Лена помешала ложечкой пенку. Долго. Потом сказала:
– Я три года ходила к психологу. Тоже чтобы было что рассказывать дочери. А потом психолог спросила: «Лена, а вы сами-то тут зачем?» И я заплакала. Минут сорок. – Она улыбнулась. – Мне пятьдесят два, я бывший врач-рентгенолог, у меня двое взрослых сыновей, один внук и муж, который меня обожает. И я три года ходила к психологу, чтобы было что рассказать дочери, которой у меня нет.
Вера засмеялась. Лена засмеялась тоже.
– Дурдом, – сказала Лена. – Мы с тобой.
– Дурдом, – согласилась Вера.
Потом они ещё час говорили обо всём подряд — про глину, про пироги, про то, что в шестнадцать Лена хотела стать гитаристкой, а в восемнадцать уже поступила в мед, потому что «мама сказала, гитара это не профессия». Когда Вера вышла на улицу, шёл мелкий ноябрьский снег, и она почему-то была не уставшая, а наоборот — как после хорошей прогулки.

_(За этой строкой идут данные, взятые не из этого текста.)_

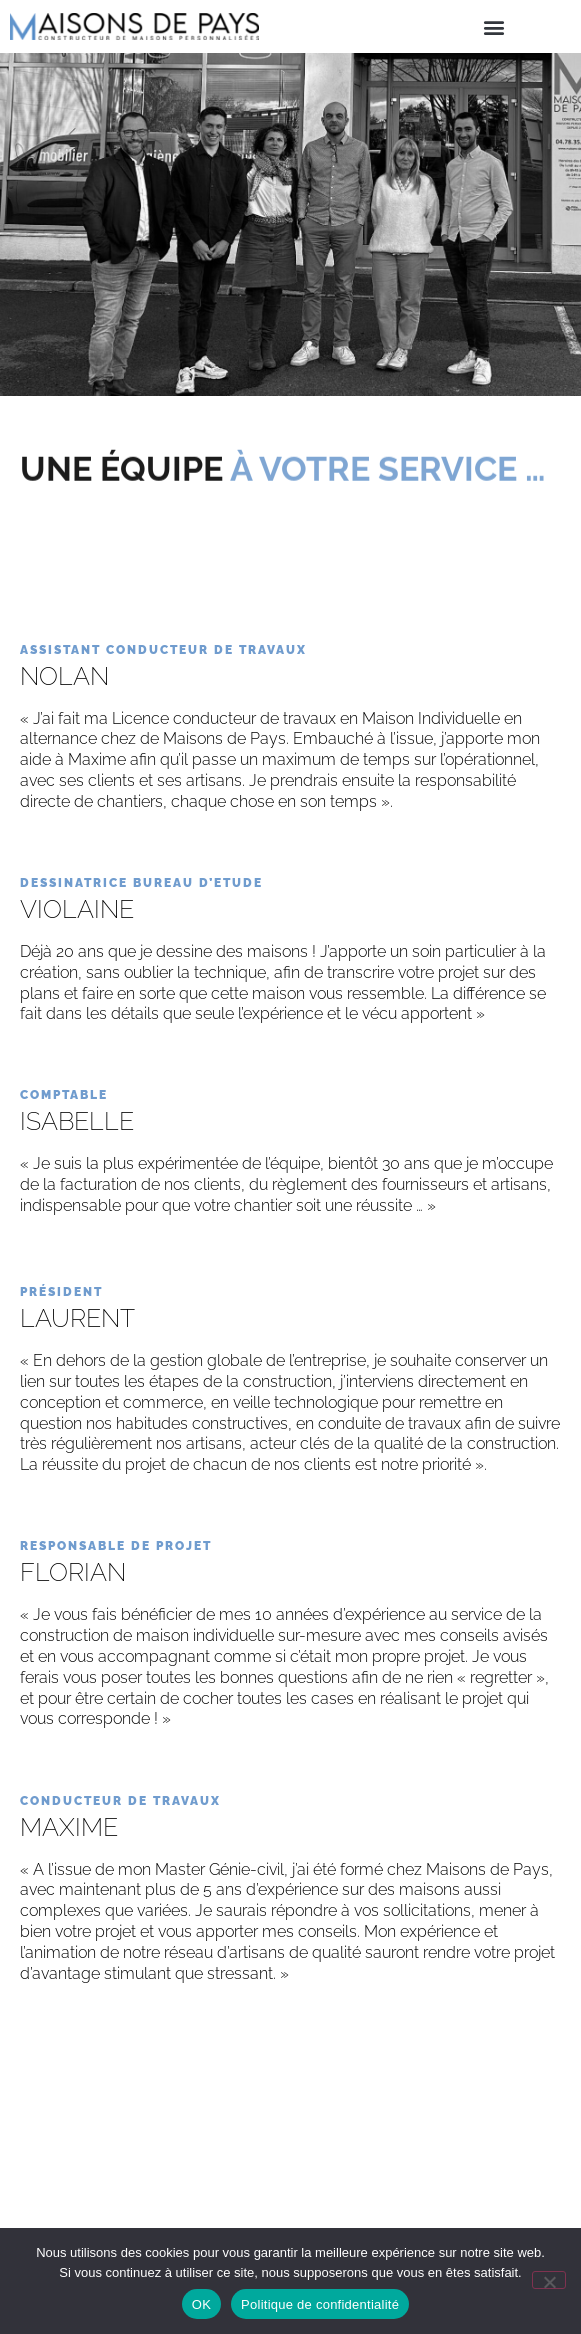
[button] (493, 26)
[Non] (549, 2280)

Дома она поставила чайник, достала чашку — и вдруг остановилась. Вспомнила про свою будущую плошку, которая ещё сушилась в студии и которую ей отдадут только через неделю. Подумала: вот привезу её домой — и это будет вторая чашка. Моя собственная. Не для гостя. Не для Маши. Не для Володи, который никогда больше сюда не придёт. Просто — моя.
ххх
Через неделю Настя выдала ей плошку — обожжённую, покрытую тёмной глазурью, которая в печи взялась неровными подтёками, как дождь по стеклу. Вера привезла её домой, завернув в газету, как будто это было что-то хрупкое и важное.
Вечером она сидела на кухне, смотрела на плошку и вдруг отчётливо поняла, что ей хочется её разбить.
Это было странное, почти постыдное чувство. Плошка была кривая, она это видела. Она была некрасивая. И главное — она была её. Первая вещь за много лет, которую Вера сделала сама, для себя, без того, чтобы кто-то сказал: хорошо, молодец, спасибо, милая.
И именно поэтому её хотелось разбить.
Потому что, если плошка будет стоять на полке, то придётся признать: Вера Николаевна, пятьдесят шесть лет, разведённая, пенсионерка, бывшая школьный бухгалтер, мать взрослой дочери, — сделала эту вещь. И теперь отвечает за то, что будет делать дальше. Отвечает перед собой.
А отвечать перед собой Вера разучилась так давно, что почти забыла, как это.
Она просидела так долго. Потом налила в плошку чай — горячий, крепкий, с ложкой мёда. Плошка не подтекала. Тёплая глина грела ладони.
– Ну, здравствуй, – сказала Вера. – Первая моя.
И заплакала — тихо, без драмы, просто так. Как плачут люди, когда до них наконец доходит что-то очень простое.
Маша приехала попрощаться в конце декабря — на три дня, с Лёшей и чемоданами. Вера накрыла стол, напекла пирогов — все её, из Маминого детства. Дочь ела, смеялась, рассказывала про Калининград, показывала фотографии будущей квартиры.
Потом увидела плошку на полке.
– Мам, это что?
– Это я сделала. На гончарной.
– Ты ходишь на гончарную?!
– Хожу. Второй месяц.
Маша взяла плошку в руки. Покрутила. Посмотрела на Веру — так внимательно, как не смотрела, кажется, с детства.
– Мам. Она красивая.
– Она кривая.
– Она живая.
Вера вытерла руки о полотенце, подошла, забрала плошку, поставила обратно на полку.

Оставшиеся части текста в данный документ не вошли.